## Instructions for the task
If any record holds an image, omit the image and print the rest exactly.

*** Opening of Records for this exercise ***

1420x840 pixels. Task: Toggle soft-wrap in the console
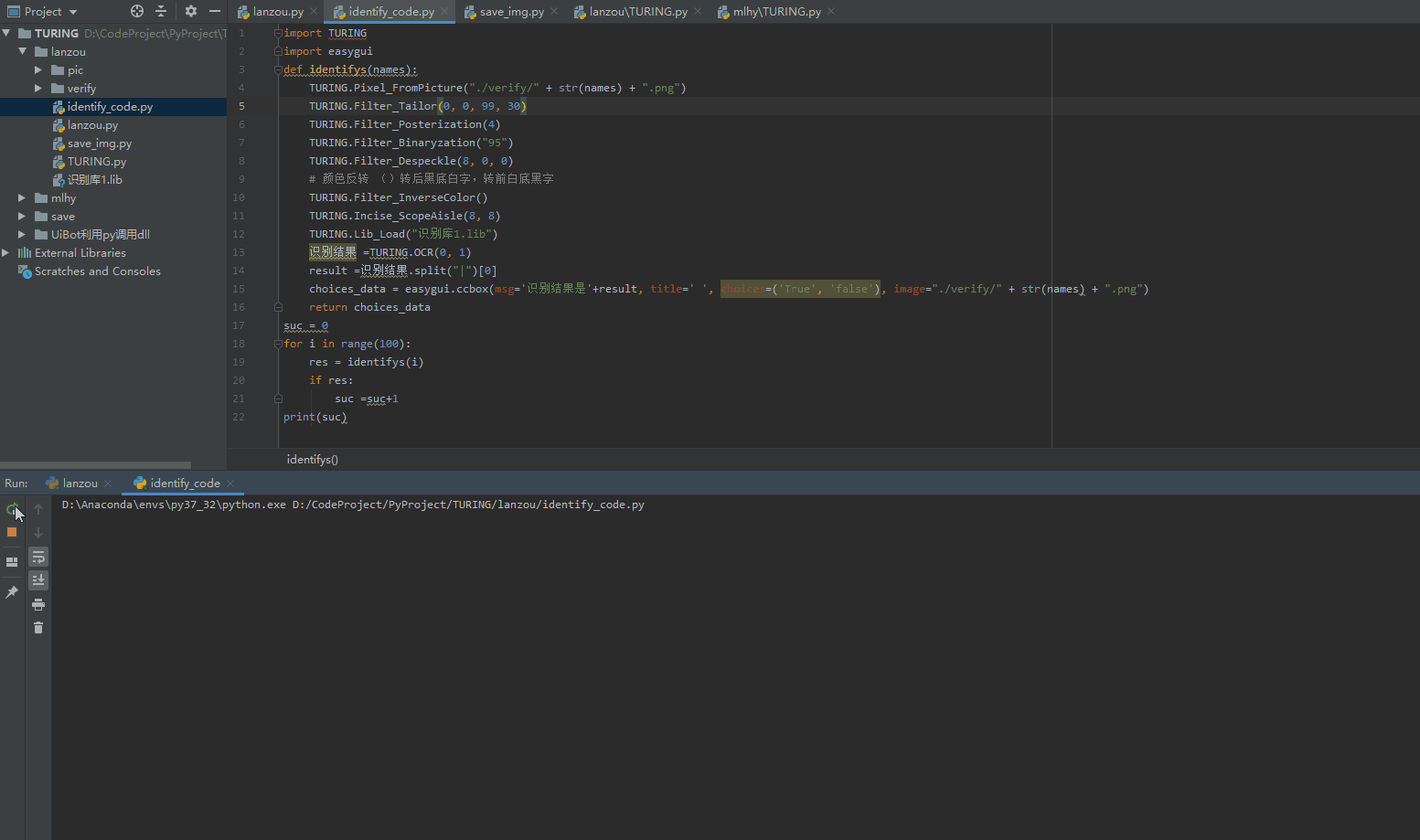(37, 557)
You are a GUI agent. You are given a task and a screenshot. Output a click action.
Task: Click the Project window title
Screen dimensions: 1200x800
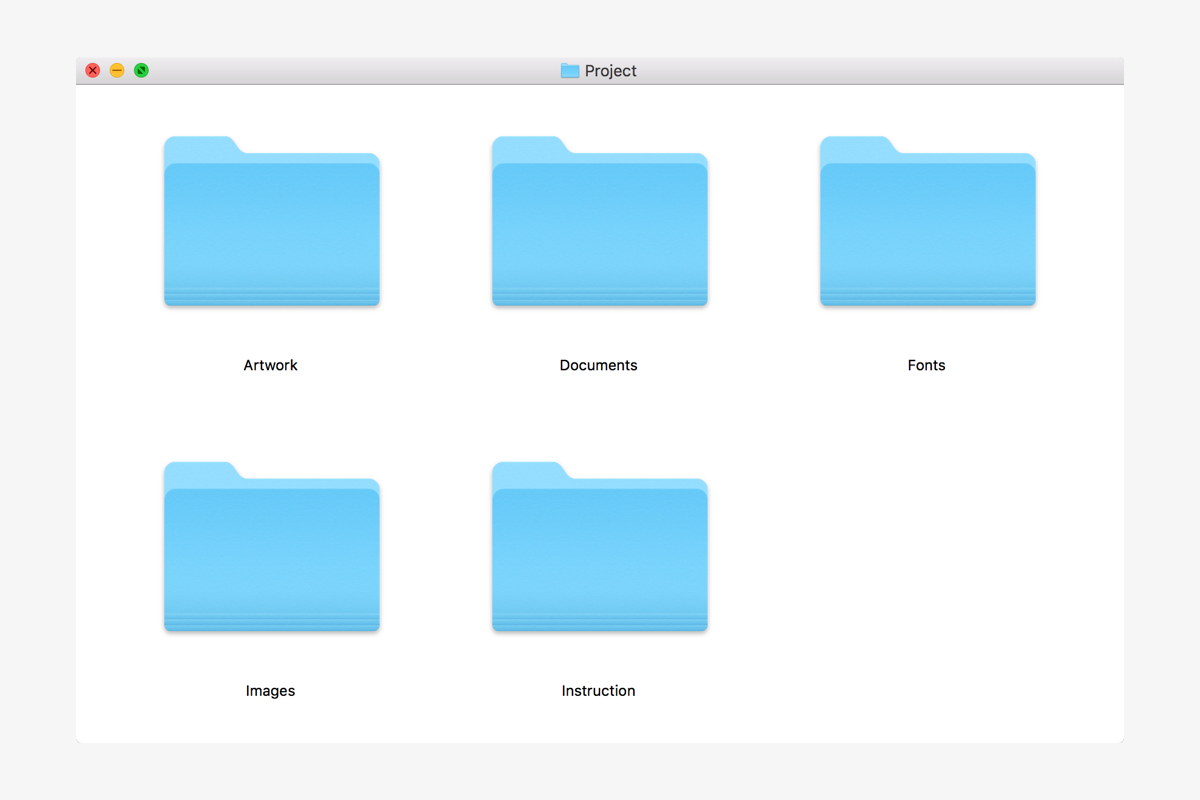click(x=611, y=70)
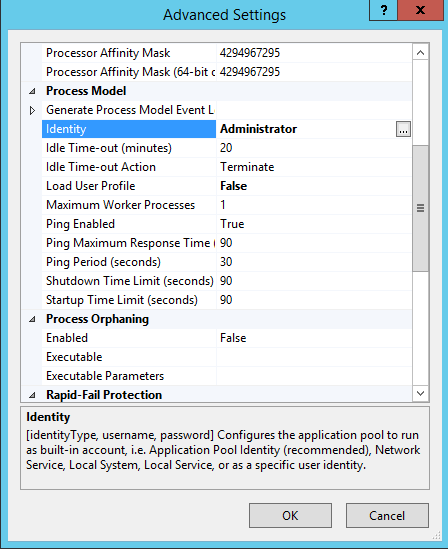
Task: Select the Maximum Worker Processes row
Action: [226, 205]
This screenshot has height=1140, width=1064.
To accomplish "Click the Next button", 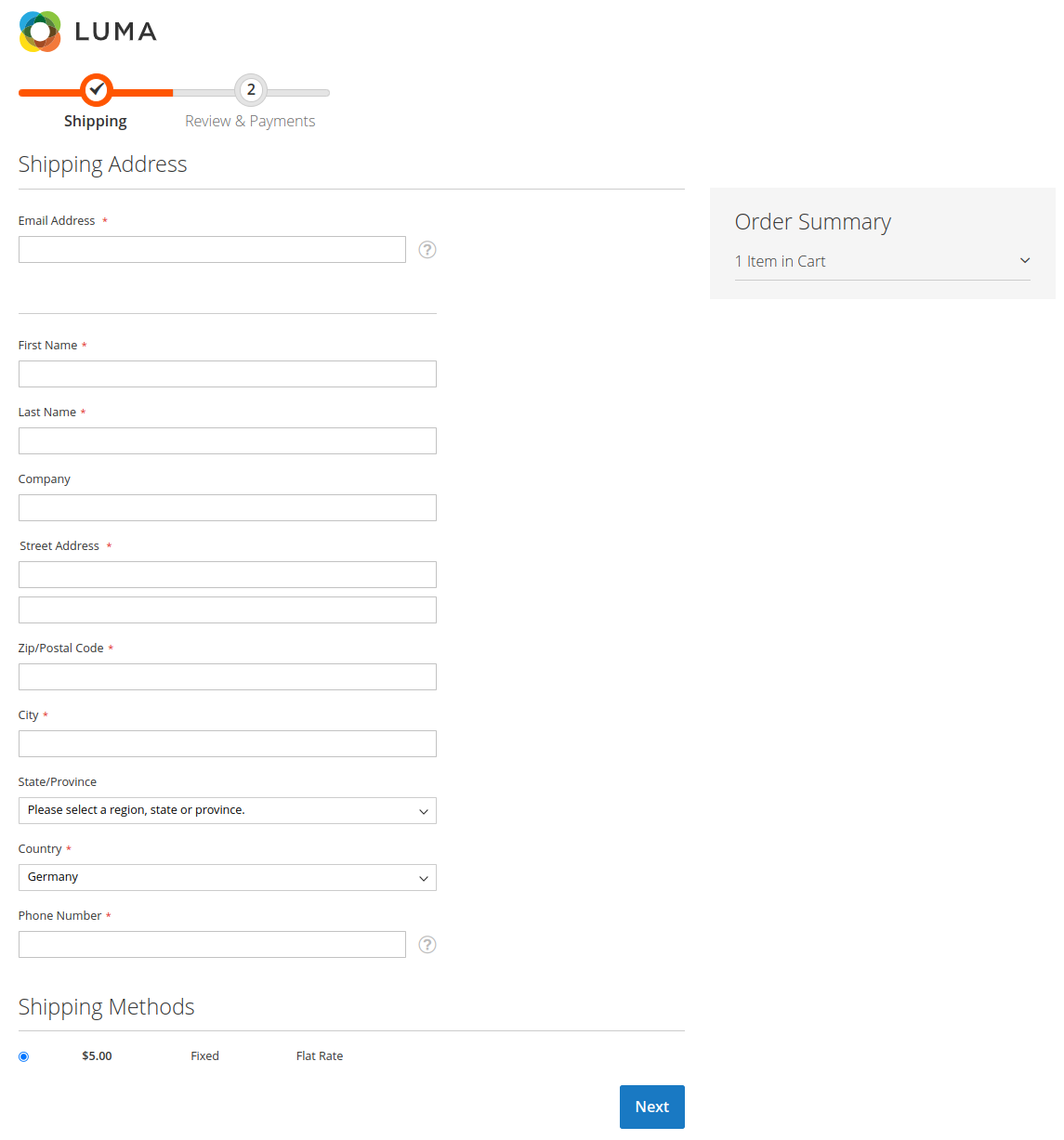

*** Close of Records for this exercise ***

## Problem solution
1420x840 pixels. Task: Toggle soft-wrap in the console
(37, 557)
You are a GUI agent. You are given a task and a screenshot. Output a click action.
Task: Click the Project window title
Screen dimensions: 1200x800
click(x=611, y=70)
Task: Select the Maximum Worker Processes row
Action: [226, 205]
This screenshot has height=1140, width=1064.
To accomplish "Click the Next button", 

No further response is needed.